Jack O Kent, for instance was a famous wizard for throwing immoveable stones around the Welsh border. but also finding himself entombed in various church walls, a common fate for standing stones.

The Megalithic Empire Harper & Vered. Pg118.


Sounds like that our Megalithic Jack, is a very important fellow In fact he is a Hero. He gambles against the Devil and outsmarts giants.. He creates the Megalithic landscape. Wow. Perhaps he even built the circles?


Wiki wrote:


In England, Wales and Northern Ireland, "Jack" was the most frequently used male name for the years 2003-2007.[7][8][9] The high status of Jack as a male given name is a recent phenomenon



Damn.Sorry I meant to say...Low status ....that Jack fellow.


Wiki wrote:


Jack /ˈdʒaek/ is a male given name, although in very rare cases it can be used as a female given name,[1] and sometimes as a surname. In English it is traditionally used as the diminutive form of the name John, though it is also often given as a proper name in its own right.
The name Jack is unique in the English language for the frequency of its use as a verb and a noun for many common objects and actions; and also its use in many compound words and phrases: jack-of-all-trades, jackknife, jackpot, jack tar, hijack, union jack, jack straw (scarecrow), apple jack, lumberjack, jackhammer, jackdaw, jack o'lantern, jack-off, jack-in-the-box, jack of clubs (playing cards), etc. The Encyclopaedia Britannica article on the history of the word "jack" linked it directly to the common name: "Jack, a word with a great variety of meanings and applications, all traceable to the common use of the word as a by-name of a man." [2]
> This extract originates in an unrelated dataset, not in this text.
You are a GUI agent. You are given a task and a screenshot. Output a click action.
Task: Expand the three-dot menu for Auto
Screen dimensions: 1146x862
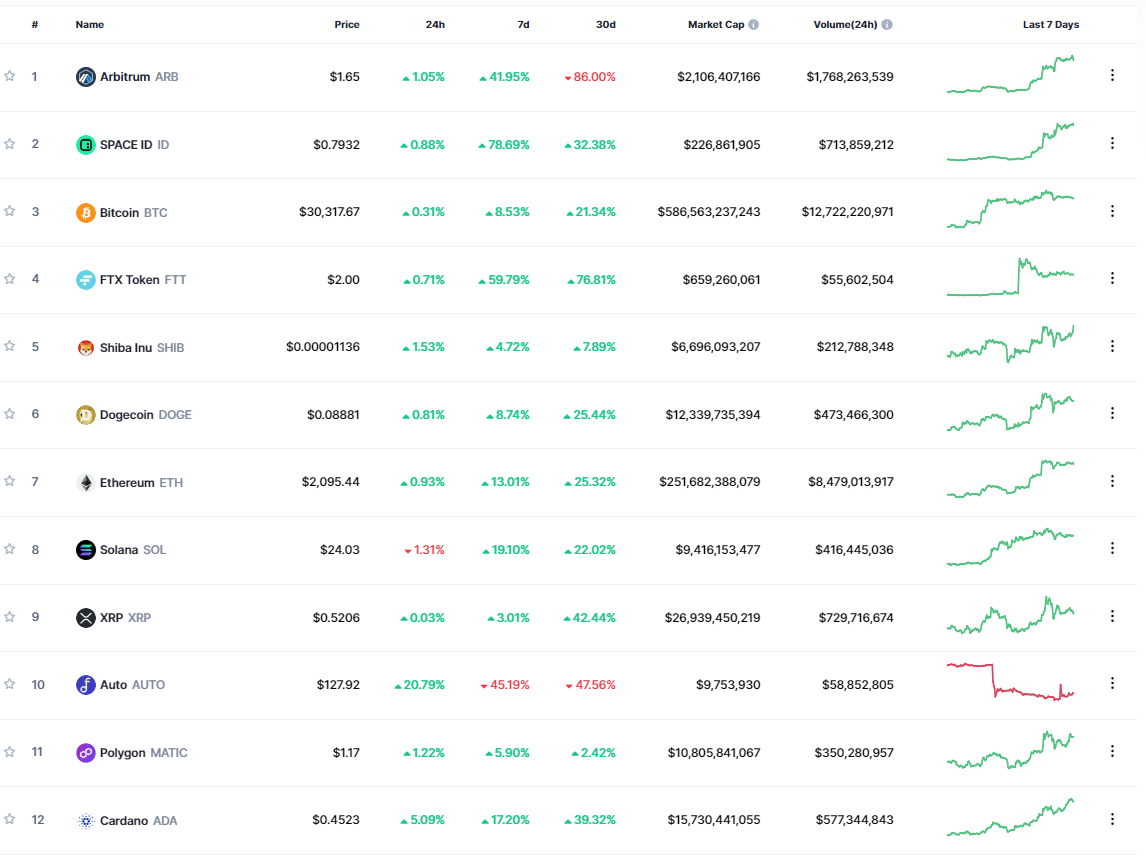coord(1112,684)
Aha, that explains it, he is Everyman.....that's helpful.....(err it's not really, is it? "Everyman"... is a catch-all category, which encourages us to ignore an uncomfortable truth )
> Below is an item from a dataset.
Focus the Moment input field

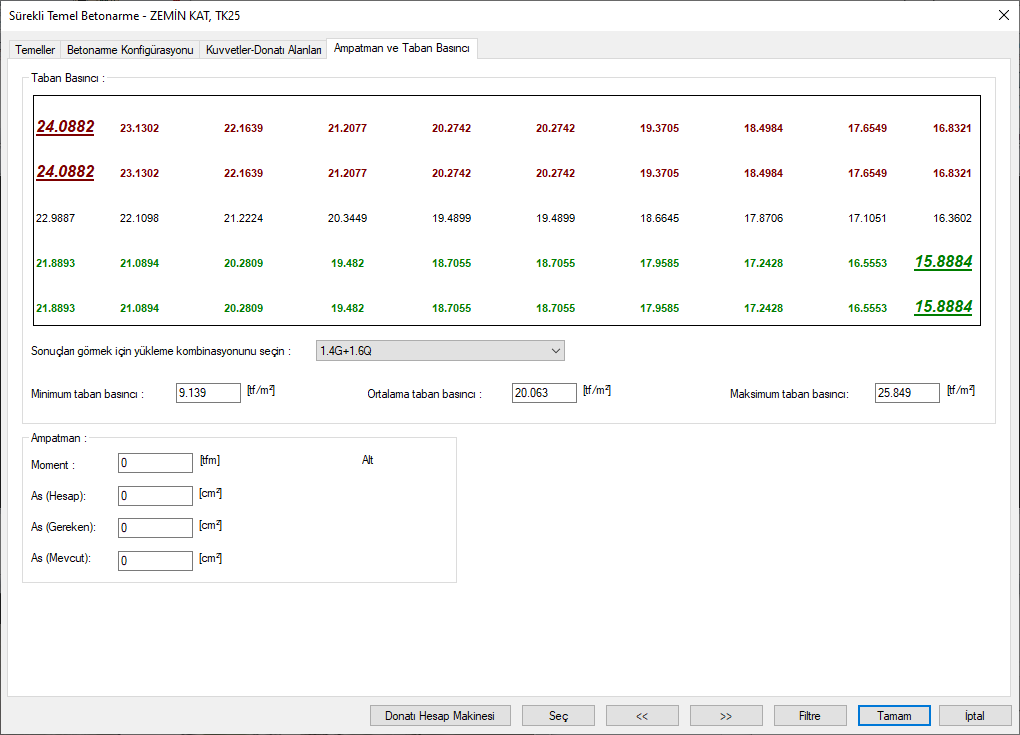point(155,463)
One of the stock characters in English mumming plays is Johnny Jack, who is there to collect money from bystanders, but whatever the origin, Jack is also synonymous with Everyman as in Jack of all trades.

The Megalithic Empire Harper & Vered. Pg117


Whoops!.....I would like to retract my last statement. Hmmmm Everyman, that was exactly what I was thinking myself. Come to think about it Everyman also covers each and every Tom, Dick and Harry . Still names for the common classes only became important for tax purposes. So why not lump them together?

Let us try Wiki again.


Wiki wrote:


The name Jack probably originated as a medieval diminutive of the name John, originally as "Jackin" (earlier Jankin).[3][4] Alternatively it may be derived from the name Jacques, which is the French form of the name Jacob.[3] There is also a theory that it is Celtic in origin, meaning "Healthy, Strong, Full of Vital Energy" (compare the Welsh word iach, "health"), from a putative Ancient British *Jakkios.[5] Whatever its origin, the name and also the word "jack" were long used as a term to refer to any man, especially of the common classes.[2][6]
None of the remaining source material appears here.